Duerson Knight | |
Birth Date: | 21 January 1893 |
Birth Place: | Chicago, Illinois |
Death Place: | Walnut Creek, California |
Allegiance: | United States |
Branch: | Royal Air Force (United Kingdom) |
Unit: | Royal Air Force |
Battles: | World War I |
Duerson Knight (21 January 1893 – 23 April 1983) was an American pursuit pilot and a flying ace in World War I.[1]
He died in Walnut Creek, California on 23 April 1983.[2]
Born in Chicago Illinois, he was the son of Thomas Duerson Knight, an attorney, and Helen Whitaker Fowle Knight, daughter of Governor Daniel Gould Fowle of North Carolina. As a teen, he was a track star at University High School and the University of Chicago (class of 1916).[2]

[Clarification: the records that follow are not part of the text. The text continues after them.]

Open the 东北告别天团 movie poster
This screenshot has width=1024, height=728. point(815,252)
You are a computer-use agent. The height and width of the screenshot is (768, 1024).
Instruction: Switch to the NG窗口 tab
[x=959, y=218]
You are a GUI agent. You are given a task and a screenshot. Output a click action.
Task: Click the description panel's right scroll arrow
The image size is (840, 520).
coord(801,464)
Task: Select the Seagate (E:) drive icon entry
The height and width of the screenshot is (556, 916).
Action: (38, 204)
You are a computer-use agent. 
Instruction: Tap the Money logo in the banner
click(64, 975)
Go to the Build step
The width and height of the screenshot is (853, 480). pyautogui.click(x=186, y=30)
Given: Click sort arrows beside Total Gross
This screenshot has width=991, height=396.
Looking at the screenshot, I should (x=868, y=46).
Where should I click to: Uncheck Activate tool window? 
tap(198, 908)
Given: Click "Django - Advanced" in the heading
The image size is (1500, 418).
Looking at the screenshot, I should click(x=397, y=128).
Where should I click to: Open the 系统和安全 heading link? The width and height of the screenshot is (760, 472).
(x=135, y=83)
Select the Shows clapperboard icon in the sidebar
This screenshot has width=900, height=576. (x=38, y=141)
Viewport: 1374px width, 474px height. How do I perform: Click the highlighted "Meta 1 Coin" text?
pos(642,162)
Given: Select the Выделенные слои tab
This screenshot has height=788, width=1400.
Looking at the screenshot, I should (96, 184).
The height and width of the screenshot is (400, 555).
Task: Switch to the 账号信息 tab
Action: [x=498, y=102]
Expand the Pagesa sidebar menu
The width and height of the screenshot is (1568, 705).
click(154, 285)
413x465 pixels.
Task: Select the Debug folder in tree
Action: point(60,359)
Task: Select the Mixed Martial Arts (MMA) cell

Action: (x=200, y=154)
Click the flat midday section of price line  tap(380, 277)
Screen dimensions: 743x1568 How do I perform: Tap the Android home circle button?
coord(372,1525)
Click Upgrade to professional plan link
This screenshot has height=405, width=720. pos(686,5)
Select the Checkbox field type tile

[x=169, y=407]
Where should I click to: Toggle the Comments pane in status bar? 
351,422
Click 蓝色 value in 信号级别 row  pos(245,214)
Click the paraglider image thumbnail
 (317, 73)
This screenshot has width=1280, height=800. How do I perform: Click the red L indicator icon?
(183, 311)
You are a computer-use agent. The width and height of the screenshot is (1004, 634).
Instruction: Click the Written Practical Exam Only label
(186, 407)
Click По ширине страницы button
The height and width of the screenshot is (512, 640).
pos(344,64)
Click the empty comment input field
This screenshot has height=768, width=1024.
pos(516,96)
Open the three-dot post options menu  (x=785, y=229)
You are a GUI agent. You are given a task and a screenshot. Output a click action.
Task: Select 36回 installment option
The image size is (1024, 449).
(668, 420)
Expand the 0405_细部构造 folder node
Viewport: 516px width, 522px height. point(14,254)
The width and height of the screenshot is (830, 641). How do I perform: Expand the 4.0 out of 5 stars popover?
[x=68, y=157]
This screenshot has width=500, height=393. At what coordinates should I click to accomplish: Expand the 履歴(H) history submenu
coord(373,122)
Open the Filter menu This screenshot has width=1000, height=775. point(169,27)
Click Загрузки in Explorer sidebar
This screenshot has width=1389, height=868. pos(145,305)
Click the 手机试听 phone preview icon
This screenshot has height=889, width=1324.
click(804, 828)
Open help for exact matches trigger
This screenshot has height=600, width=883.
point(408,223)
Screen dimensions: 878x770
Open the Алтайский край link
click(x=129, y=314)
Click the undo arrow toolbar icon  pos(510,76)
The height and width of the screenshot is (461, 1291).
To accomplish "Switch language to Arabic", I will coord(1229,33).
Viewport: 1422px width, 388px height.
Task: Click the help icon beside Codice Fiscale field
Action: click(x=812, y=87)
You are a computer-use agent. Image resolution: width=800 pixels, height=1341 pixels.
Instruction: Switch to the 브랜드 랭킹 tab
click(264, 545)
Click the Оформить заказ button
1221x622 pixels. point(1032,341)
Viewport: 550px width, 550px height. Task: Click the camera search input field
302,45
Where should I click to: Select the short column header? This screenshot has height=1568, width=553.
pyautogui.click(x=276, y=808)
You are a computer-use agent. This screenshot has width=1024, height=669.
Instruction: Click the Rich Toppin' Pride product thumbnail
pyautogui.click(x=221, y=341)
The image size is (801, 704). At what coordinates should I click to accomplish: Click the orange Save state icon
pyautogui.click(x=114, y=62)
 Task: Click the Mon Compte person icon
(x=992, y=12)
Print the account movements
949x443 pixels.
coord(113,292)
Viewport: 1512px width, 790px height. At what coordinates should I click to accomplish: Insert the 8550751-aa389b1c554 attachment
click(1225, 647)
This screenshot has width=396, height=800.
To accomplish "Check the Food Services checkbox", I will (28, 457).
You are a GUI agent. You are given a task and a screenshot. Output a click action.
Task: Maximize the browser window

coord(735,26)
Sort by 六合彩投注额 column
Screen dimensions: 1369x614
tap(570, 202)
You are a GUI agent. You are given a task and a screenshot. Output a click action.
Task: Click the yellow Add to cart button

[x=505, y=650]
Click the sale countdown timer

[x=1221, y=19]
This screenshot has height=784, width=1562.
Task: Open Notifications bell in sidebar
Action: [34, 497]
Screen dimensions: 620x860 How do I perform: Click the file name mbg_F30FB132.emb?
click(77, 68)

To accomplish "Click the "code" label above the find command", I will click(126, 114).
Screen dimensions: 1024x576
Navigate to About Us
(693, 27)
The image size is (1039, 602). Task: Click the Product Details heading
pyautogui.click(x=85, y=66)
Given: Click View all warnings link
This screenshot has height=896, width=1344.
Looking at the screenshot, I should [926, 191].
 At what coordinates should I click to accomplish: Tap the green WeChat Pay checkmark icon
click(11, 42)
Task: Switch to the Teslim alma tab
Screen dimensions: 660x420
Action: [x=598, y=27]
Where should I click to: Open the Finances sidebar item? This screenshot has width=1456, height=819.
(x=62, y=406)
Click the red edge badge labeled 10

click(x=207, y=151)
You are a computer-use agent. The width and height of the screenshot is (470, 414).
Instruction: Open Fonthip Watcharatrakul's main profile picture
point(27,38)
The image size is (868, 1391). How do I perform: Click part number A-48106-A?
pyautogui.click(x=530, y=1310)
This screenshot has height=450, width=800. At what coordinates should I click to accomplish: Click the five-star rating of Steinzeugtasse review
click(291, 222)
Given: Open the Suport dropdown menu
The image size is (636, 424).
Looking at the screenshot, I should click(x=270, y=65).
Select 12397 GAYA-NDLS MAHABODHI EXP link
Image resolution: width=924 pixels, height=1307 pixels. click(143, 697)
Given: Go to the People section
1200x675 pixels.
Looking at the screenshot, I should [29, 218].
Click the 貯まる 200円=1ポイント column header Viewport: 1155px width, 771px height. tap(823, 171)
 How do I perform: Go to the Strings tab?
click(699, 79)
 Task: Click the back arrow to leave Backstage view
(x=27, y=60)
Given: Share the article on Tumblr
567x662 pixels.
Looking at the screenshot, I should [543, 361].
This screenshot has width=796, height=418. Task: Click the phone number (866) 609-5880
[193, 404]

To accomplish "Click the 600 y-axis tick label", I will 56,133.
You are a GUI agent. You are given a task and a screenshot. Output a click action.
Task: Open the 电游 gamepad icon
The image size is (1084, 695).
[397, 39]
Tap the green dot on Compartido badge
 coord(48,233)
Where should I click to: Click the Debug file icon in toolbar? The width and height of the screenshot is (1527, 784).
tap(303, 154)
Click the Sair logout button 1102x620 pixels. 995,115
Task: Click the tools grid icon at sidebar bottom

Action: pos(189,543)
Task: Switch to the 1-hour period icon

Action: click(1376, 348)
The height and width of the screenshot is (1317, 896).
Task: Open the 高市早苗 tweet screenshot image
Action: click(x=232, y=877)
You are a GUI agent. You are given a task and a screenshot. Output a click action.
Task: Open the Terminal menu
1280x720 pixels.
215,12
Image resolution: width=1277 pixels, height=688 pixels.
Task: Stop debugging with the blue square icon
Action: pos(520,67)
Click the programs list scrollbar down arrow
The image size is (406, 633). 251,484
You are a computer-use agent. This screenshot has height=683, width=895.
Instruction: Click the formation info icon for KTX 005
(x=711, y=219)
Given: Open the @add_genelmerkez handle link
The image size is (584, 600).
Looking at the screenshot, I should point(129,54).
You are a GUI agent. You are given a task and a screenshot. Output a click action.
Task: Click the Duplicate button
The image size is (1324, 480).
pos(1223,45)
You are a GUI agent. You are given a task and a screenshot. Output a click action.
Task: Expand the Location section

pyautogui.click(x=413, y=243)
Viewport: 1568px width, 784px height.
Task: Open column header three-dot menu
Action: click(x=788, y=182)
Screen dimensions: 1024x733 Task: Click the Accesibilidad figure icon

Knight joined the United States Air Service in 1917. He was commissioned as a 1st Lieutenant on 22 March 1918.[2] After training near Toronto, he was deployed to France and was assigned to RAF No. 1 Squadron in 1918 to gain combat experience. Flying SE-5A single-seaters, he claimed ten aerial victories, one of which was a Fokker triplane which was forced to land inside Allied lines and was captured intact. The pilot of the plane was Gefr Preiss of Jasta 14, whose parachute was sent to England for further study. In August he helped bring down another German scout plane inside Allied lines.[1]
Knight then was transferred to the Air Service, United States Army in October 1918, but saw no action. After the war, he returned to the United States, and returned to the University of Chicago in 1919. Eventually settling in California. He died at the age of 90 in April 1983.[1]